Unnamed: 0,num__spl__monthly_charges_sp_0,num__spl__monthly_charges_sp_1,num__spl__monthly_charges_sp_2,num__spl__monthly_charges_sp_3,num__spl__monthly_charges_sp_4,num__spl__monthly_charges_sp_5,num__spl__total_charges_sp_0,num__spl__total_charges_sp_1,num__spl__total_charges_sp_2,num__spl__total_charges_sp_3,...,num__kbd__monthly_charges,num__kbd__total_charges,cat__type_One year,cat__type_Two year,cat__payment_method_Credit card (automatic),cat__payment_method_Electronic check,cat__payment_method_Mailed check,cat__internet_service_Fiber optic,cat__internet_service_None,cat__gender_Male
0,0.034259,0.433936,0.48159,0.050214,2.168151e-07,0.0,0.014515,0.334777,0.555277,0.095311,...,0.0,0.0,1.0,0.0,0.0,0.0,1.0,0.0,1.0,0.0
1,0.023507,0.388355,0.519449,0.068676,1.316872e-05,0.0,0.016892,0.350947,0.545446,0.086646,...,0.0,0.0,0.0,1.0,1.0,0.0,0.0,0.0,1.0,0.0


## Задача №4

In [21]:
preprocessor

In [67]:
mlflow.set_tracking_uri(f"http://{TRACKING_SERVER_HOST}:{TRACKING_SERVER_PORT}")
mlflow.set_registry_uri(f"http://{TRACKING_SERVER_HOST}:{TRACKING_SERVER_PORT}")

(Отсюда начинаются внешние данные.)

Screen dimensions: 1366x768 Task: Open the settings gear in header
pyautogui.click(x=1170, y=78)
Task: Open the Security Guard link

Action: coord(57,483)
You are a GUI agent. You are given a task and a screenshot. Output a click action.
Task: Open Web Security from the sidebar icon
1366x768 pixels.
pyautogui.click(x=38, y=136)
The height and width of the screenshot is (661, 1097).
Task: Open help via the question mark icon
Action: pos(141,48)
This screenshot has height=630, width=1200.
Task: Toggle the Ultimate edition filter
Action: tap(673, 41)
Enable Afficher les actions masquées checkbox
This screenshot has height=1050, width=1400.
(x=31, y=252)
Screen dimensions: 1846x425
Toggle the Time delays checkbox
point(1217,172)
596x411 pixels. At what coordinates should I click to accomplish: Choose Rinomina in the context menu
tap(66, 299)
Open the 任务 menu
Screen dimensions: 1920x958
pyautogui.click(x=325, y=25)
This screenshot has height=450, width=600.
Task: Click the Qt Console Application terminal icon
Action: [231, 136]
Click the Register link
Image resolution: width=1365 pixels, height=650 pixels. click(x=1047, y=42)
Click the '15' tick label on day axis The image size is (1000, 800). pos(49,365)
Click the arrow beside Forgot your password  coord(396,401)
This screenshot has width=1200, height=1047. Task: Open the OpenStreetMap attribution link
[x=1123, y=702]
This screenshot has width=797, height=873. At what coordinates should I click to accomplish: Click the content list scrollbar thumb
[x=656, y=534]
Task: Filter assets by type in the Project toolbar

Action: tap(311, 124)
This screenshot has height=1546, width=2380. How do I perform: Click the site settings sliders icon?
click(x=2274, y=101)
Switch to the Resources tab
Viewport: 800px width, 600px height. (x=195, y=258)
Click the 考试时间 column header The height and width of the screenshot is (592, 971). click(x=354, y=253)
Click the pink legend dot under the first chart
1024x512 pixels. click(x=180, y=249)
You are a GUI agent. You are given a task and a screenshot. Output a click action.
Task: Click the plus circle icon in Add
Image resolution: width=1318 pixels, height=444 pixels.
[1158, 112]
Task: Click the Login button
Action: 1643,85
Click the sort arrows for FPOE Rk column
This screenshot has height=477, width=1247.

experiment = mlflow.get_experiment_by_name(EXPERIMENT_NAME)
if not experiment:
    experiment_id = mlflow.create_experiment(EXPERIMENT_NAME)
else:
    experiment_id = experiment.experiment_id

with mlflow.start_run(run_name=RUN_NAME, experiment_id=experiment_id) as run:
    run_id = run.info.run_id
    mlflow.sklearn.log_model(preprocessor, "preprocessor") 



## Задача №5

In [8]:
from sklearn.model_selection import train_test_split
from sklearn.linear_model import LogisticRegression

In [29]:
X_train, X_test, y_train, y_test = train_test_split(
    df, df['target'], test_size=0.2, random_state=42, stratify=df['target'])

In [44]:
model = LogisticRegression()

pipeline = Pipeline(
    [
        ('preprocessor', preprocessor),
        ('model', model)
    ]
)
pipeline.fit(X_train, y_train) 

In [48]:
from sklearn.metrics import precision_score, recall_score, f1_score, log_loss, confusion_matrix, roc_auc_score

preds = pipeline.predict(X_test)
probs = pipeline.predict_proba(X_test)[:,1]

metrics = {}

_, err1, _, err2 = confusion_matrix(y_test, preds, normalize='all').ravel()
auc = roc_auc_score(y_test, probs)
precision = precision_score(y_test, preds)
recall = recall_score(y_test, preds)
f1 = f1_score(y_test, preds)
logloss = log_loss(y_test, preds)

metrics["err1"] = err1
metrics["err2"] = err2
metrics["auc"] = auc
metrics["precision"] = precision
metrics["recall"] = recall
metrics["f1"] = f1
metrics["logloss"] = logloss

  _warn_prf(average, modifier, msg_start, len(result))


In [51]:
pip_requirements = "./requirements.txt"
signature = mlflow.models.infer_signature(X_test.values, y_test)
input_example = X_test.head(10)
metadata = {"model_type": "logistic_regression"}


mlflow.set_tracking_uri(f"http://{TRACKING_SERVER_HOST}:{TRACKING_SERVER_PORT}")
mlflow.set_registry_uri(f"http://{TRACKING_SERVER_HOST}:{TRACKING_SERVER_PORT}")

experiment = mlflow.get_experiment_by_name(EXPERIMENT_NAME)
if not experiment:
    experiment_id = mlflow.create_experiment(EXPERIMENT_NAME)
else:
    experiment_id = experiment.experiment_id
    
with mlflow.start_run(run_name=RUN_NAME, experiment_id=experiment_id) as run:
    run_id = run.info.run_id
    mlflow.log_metrics(metrics)
    model_info = mlflow.sklearn.log_model(
        sk_model = model,
        artifact_path = "models",
        signature = signature,
        input_example = input_example,
        pip_requirements = pip_requirements,
        metadata = metadata,
        registered_model_name=REGISTRY_MODEL_NAME,
        await_registration_for=60
    )

  outputs = _infer_schema(model_output) if model_output is not None else None
Successfully registered model 'churn_model_fio'.
2024/03/26 20:18:16 INFO mlflow.tracking._model_registry.client: Waiting up to 60 seconds for model version to finish creation. Model name: churn_model_fio, version 1
Created version '1' of model 'churn_model_fio'.